Exercise instructions: Show every line of the material below that contains the string "height". Case counts.

Dataset entries:
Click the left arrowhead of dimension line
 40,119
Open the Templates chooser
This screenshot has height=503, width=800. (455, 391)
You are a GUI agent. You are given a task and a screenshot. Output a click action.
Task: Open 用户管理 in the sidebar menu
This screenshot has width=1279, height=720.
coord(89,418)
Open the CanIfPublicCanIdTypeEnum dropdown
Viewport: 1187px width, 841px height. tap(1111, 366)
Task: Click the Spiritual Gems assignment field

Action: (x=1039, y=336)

...

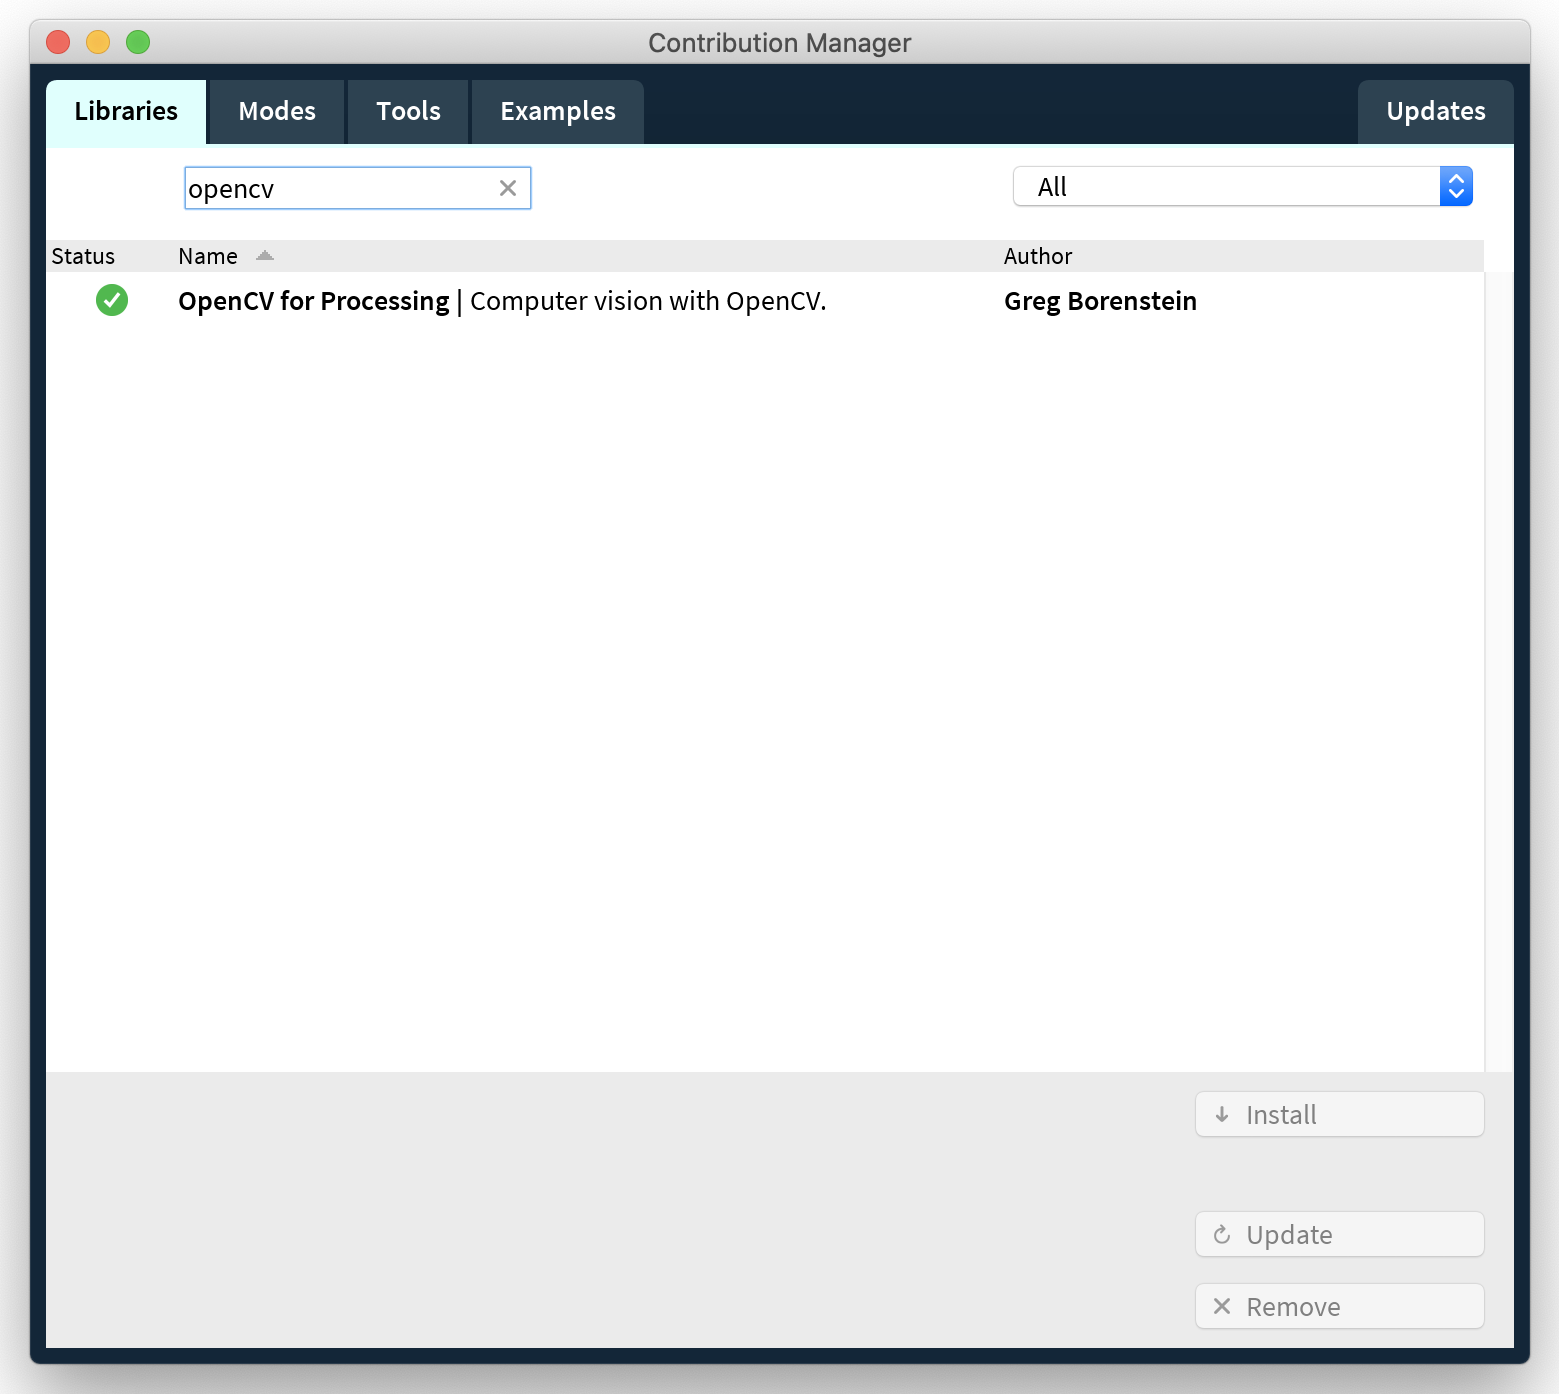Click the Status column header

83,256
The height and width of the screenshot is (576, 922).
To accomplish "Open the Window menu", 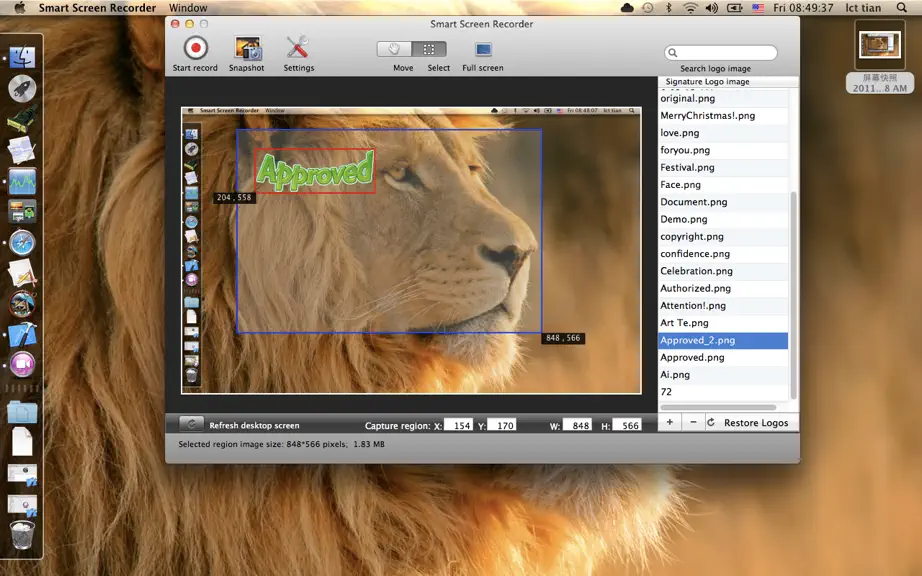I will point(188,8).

Complete response:
This screenshot has height=503, width=800. (455, 391)
This screenshot has width=1279, height=720.
Viewport: 1187px width, 841px height. tap(1111, 366)
The height and width of the screenshot is (576, 922).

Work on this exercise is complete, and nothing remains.